Conditional Diffusion-Based Retrieval of Atmospheric CO2 from Earth Observing Spectroscopy
William R. Keely, Otto Lamminpää, Steffen Mauceri, Sean M. R. Crowell, Christopher W. O'Dell, Gregory R. McGarragh
TL;DR
This work reframes satellite-based CO$_2$ retrieval as a nonlinear Bayesian inverse problem and introduces a diffusion-based approach to efficiently sample the conditional posterior $p(x|oldsymbol{ar{y}})$ using a conditional mean prior. By training on millions of simulated radiances and incorporating collocated TCCON data for bias correction, the method enables fast posterior sampling and improved uncertainty quantification over the current Gaussian-based ACOS retrieval. Empirical results show substantial inference speedups (orders of magnitude), the ability to capture non-Gaussian features such as bimodality, and RMSE improvements (up to ~10% with finetuning) along with better calibration of uncertainties.

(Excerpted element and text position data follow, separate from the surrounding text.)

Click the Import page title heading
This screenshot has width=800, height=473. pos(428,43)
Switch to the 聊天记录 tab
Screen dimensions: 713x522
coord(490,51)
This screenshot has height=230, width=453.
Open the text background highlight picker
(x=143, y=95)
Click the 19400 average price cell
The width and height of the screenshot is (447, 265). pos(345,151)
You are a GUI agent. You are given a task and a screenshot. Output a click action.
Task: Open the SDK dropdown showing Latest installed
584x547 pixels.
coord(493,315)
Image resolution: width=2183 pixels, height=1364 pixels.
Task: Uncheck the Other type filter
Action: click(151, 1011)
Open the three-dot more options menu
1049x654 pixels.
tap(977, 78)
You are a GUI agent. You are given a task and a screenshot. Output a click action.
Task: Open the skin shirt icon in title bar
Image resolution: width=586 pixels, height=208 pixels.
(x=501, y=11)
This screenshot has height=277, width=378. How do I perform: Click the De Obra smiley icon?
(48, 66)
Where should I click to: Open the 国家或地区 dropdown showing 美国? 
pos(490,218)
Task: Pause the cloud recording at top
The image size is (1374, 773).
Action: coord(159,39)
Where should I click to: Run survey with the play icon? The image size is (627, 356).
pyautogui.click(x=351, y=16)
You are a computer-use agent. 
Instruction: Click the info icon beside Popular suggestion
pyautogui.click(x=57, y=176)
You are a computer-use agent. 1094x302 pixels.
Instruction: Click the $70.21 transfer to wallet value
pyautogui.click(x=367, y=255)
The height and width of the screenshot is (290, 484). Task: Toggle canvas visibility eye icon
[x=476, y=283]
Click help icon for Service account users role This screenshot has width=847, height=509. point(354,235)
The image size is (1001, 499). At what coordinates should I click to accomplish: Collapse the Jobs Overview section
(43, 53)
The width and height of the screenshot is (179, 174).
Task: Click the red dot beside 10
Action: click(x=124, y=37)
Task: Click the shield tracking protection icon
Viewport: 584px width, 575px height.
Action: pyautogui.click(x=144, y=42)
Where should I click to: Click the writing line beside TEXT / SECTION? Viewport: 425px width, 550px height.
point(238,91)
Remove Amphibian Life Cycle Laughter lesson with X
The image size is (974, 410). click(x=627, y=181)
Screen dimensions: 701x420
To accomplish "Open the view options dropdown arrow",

The approach holds promise for near real-time, global CO$_2$ monitoring and can be extended to other GHGs and next-generation missions, with attention to regional bias control and averaging kernels for data assimilation.
Abstract
Satellite-based estimates of greenhouse gas (GHG) properties from observations of reflected solar spectra are integral for understanding and monitoring complex terrestrial systems and their impact on the carbon cycle due to their near global coverage. Known as retrieval, making GHG concentration estimations from these observations is a non-linear Bayesian inverse problem, which is operationally solved using a computationally expensive algorithm called Optimal Estimation (OE), providing a Gaussian approximation to a non-Gaussian posterior. This leads to issues in solver algorithm convergence, and to unrealistically confident uncertainty estimates for the retrieved quantities. Upcoming satellite missions will provide orders of magnitude more data than the current constellation of GHG observers. Development of fast and accurate retrieval algorithms with robust uncertainty quantification is critical. Doing so stands to provide substantial climate impact of moving towards the goal of near continuous real-time global monitoring of carbon sources and sinks which is essential for policy making. To achieve this goal, we propose a diffusion-based approach to flexibly retrieve a Gaussian or non-Gaussian posterior, for NASA's Orbiting Carbon Observatory-2 spectrometer, while providing a substantial computational speed-up over the current operational state-of-the-art.